**ASSIGNMENT**
Repeat the rows word for word, starting at the line that contains "The width and height of the screenshot is (638, 478)." and ending at the line that contains "at (1075, 42).".

**RECORDS PROVIDED**
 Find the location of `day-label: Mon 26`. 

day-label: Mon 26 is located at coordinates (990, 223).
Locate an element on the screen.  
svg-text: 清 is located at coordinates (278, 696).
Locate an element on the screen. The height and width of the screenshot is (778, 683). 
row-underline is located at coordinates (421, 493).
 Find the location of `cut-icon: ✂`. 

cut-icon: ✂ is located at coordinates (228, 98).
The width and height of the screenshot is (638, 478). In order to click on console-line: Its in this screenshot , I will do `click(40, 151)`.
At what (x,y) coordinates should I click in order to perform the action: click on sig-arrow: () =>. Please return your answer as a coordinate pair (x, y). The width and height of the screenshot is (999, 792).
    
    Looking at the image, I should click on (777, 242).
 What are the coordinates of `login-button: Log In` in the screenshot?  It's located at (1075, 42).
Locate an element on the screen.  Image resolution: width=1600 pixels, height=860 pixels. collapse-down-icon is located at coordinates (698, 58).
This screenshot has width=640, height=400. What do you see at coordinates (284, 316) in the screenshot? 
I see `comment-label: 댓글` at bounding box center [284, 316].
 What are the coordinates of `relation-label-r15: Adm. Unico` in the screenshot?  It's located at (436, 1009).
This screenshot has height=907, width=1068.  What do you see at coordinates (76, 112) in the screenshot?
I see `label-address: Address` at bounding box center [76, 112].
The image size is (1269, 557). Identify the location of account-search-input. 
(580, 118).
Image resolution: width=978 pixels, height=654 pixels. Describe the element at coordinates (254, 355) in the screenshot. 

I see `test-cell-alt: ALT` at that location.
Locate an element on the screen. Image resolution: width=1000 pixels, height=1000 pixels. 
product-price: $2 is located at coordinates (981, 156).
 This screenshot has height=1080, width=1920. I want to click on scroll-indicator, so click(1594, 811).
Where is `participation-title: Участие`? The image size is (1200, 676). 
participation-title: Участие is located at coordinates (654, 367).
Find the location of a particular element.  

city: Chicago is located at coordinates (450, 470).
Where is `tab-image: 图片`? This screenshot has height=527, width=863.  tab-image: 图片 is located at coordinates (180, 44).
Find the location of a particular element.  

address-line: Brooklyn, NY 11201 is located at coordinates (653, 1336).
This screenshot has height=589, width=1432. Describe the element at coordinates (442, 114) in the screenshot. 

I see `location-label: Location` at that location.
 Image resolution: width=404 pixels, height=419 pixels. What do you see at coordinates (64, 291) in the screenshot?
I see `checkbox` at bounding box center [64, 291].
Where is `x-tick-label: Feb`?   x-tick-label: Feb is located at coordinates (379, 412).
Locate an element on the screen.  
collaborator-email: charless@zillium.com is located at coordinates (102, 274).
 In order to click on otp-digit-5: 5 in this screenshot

**ANSWER BOX**
The width and height of the screenshot is (638, 478). In order to click on console-line: Its in this screenshot , I will do `click(40, 151)`.
At what (x,y) coordinates should I click in order to perform the action: click on sig-arrow: () =>. Please return your answer as a coordinate pair (x, y). The width and height of the screenshot is (999, 792).
    
    Looking at the image, I should click on (777, 242).
 What are the coordinates of `login-button: Log In` in the screenshot?  It's located at (1075, 42).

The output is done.